Après avoir étudié plusieurs facteurs pouvant expliquer cette divergence, Tsuchida et ses collègues ont découvert une différence clé dans le protocole d’ingénierie des lymphocytes T de l’essai clinique. Dans l’étude de Tsuchida et dans presque tous les autres essais cliniques testant les cellules T modifiées par le génome, l’édition CRISPR s’est produite après l’activation et la stimulation des cellules T. En revanche, les cellules NYCE ont été modifiées avant l’activation, ce qui pourrait réduire la perte de chromosomes.
« L’important est que (l’équipe de Tsuchida) ait démontré un moyen d’atténuer la perte involontaire de chromosomes en modifiant le protocole », a déclaré Ayal Hendel, chercheur en édition CRISPR de l’Université Bar-Ilan, qui n’a pas participé à cette étude. « Ils ont démontré que si vous prenez d’abord les lymphocytes T, induisez des modifications, puis commencez seulement plus tard par l’activation… vous obtenez moins de perte de chromosomes. C’est la principale nouveauté de cet article.
Pour mieux comprendre la différence entre ces deux protocoles, les chercheurs ont examiné TP53 expression. Ce gène code pour la protéine p53 impliquée dans la réponse aux dommages de l’ADN et l’activation des lymphocytes T. Ils ont trouvé que TP53 l’expression après édition CRISPR-Cas9 était inversement corrélée aux taux de perte de chromosomes. Les chercheurs ont émis l’hypothèse que lors de la conception de cellules NYCE, TP53 l’expression peut avoir favorisé les cellules avec des chromosomes intacts. La modulation de p53 tout en suivant le protocole NYCE peut aider à protéger les cellules conçues par CRISPR contre l’aneuploïdie. « (Traiter les cellules) avec de petites molécules qui activent p53 ou inactivent un inhibiteur de p53 avant l’édition du génome… peut (offrir) une protection transitoire », a émis l’hypothèse de Tsuchida. « C’est quelque chose dans lequel nous souhaitons nous lancer. »
Les références:
- Xu Y, et al.
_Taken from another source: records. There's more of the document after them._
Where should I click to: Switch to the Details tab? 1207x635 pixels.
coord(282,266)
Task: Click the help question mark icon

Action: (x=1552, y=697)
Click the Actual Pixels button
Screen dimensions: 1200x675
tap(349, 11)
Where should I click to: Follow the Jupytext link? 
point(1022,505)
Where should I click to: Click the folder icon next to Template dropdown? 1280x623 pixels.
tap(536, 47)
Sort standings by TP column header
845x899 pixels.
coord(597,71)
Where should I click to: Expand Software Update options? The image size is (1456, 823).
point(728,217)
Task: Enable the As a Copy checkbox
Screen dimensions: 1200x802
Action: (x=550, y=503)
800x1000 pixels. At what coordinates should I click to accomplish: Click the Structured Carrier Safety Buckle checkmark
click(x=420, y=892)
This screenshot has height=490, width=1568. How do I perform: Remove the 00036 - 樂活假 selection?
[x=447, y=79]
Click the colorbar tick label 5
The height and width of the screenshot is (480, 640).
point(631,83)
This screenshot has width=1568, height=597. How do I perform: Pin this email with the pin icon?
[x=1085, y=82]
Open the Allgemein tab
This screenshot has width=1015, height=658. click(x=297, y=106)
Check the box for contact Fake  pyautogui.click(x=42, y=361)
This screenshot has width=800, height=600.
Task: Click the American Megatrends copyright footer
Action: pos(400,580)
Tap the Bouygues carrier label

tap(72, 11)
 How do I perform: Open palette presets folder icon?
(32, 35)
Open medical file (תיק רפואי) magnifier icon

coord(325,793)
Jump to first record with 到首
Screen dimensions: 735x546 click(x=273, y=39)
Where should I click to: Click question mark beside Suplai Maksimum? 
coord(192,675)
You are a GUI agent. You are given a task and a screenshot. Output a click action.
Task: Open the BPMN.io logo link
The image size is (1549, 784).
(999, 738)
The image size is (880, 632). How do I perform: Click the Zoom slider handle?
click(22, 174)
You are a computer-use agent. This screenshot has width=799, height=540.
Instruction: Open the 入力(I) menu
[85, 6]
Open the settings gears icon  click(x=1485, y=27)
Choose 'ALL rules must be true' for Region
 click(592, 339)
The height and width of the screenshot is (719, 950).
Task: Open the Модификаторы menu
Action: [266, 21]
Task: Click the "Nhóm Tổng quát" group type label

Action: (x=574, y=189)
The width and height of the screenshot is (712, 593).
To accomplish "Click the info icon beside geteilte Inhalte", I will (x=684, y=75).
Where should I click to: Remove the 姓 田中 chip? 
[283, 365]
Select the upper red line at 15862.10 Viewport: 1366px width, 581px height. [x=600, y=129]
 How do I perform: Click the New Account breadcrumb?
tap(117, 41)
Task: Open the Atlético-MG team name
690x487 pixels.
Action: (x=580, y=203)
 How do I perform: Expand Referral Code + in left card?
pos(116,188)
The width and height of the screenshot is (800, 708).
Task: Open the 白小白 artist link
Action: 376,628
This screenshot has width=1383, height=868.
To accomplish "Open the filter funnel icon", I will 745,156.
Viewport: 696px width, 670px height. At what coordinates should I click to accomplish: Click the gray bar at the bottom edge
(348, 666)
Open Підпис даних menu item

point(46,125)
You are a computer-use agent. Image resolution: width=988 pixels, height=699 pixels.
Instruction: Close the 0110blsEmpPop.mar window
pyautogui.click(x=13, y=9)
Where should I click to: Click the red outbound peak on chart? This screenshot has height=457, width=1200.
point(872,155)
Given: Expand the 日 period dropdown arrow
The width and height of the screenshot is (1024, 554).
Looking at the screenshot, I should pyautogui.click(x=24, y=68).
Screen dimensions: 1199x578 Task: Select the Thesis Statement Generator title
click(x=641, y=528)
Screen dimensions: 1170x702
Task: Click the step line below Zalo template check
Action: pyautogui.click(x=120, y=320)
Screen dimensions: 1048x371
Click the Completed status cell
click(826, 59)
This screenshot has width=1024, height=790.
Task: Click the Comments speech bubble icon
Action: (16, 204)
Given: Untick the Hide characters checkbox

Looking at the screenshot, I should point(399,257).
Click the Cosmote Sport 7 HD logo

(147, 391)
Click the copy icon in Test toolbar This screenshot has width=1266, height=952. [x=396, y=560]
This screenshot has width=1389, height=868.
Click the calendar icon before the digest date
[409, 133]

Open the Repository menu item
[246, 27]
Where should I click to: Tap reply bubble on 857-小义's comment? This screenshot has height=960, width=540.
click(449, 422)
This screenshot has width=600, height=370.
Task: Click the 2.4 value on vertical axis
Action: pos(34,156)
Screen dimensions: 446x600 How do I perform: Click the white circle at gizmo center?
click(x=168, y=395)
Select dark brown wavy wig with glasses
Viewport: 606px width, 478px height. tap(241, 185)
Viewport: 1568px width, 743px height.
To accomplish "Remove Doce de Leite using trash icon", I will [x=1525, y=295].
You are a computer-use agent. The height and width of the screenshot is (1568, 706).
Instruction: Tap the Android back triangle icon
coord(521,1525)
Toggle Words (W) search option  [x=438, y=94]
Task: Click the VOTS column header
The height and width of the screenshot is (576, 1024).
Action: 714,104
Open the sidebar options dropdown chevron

Systèmes CRISPR-Cas : aperçu, innovations et applications dans la recherche sur les maladies humaines et la thérapie génique. Comput Struct Biotechnologie J. 2020;18:2401-2415.
- Stadtmauer EA, et coll. Cellules T conçues par CRISPR chez des patients atteints d’un cancer réfractaire. Science. 2020;367(6481):eaba7365.
- Nahmad AD, et coll. Aneuploïdie fréquente dans les cellules T humaines primaires après clivage CRISPR-Cas9. Nat Biotechnologie. 2022;40(12):1807-1813.
- Tsuchida CA, et al. Atténuation de la perte de chromosomes dans les cellules T cliniques conçues par CRISPR-Cas9. Cellule. 2023;186(21):4567-4582.e20.